§ **Work instructions**:
Change "Collapse" to "Expand" in everything from the start of the data down to the line with "coord(647,381)", leaving all else as is. Return only those lines.
[start of Exercise data]
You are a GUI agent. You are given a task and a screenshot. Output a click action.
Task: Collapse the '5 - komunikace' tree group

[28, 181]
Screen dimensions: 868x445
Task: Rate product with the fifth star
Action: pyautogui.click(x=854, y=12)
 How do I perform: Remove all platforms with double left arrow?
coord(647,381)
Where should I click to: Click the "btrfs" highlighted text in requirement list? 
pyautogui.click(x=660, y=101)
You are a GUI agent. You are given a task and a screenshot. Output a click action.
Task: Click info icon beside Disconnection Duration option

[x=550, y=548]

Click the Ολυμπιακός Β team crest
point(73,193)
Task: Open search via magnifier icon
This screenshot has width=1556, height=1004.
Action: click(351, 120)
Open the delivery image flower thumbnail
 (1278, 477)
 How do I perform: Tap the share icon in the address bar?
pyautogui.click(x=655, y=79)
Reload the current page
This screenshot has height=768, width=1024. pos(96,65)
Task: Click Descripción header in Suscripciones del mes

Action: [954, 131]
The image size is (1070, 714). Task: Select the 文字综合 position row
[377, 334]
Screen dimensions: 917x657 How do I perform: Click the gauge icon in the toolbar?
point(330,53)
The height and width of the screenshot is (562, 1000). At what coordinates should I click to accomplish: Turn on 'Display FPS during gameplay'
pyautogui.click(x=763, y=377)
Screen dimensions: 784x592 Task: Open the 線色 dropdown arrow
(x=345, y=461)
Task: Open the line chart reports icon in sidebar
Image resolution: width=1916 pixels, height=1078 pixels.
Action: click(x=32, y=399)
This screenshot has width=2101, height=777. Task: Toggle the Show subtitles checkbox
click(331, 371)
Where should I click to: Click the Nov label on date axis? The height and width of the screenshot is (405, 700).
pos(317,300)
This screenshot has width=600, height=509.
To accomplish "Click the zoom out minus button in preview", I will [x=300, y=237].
[end of Exercise data]
§ **Finished task**:
You are a GUI agent. You are given a task and a screenshot. Output a click action.
Task: Expand the '5 - komunikace' tree group

[28, 181]
Screen dimensions: 868x445
Task: Rate product with the fifth star
Action: pyautogui.click(x=854, y=12)
 How do I perform: Remove all platforms with double left arrow?
coord(647,381)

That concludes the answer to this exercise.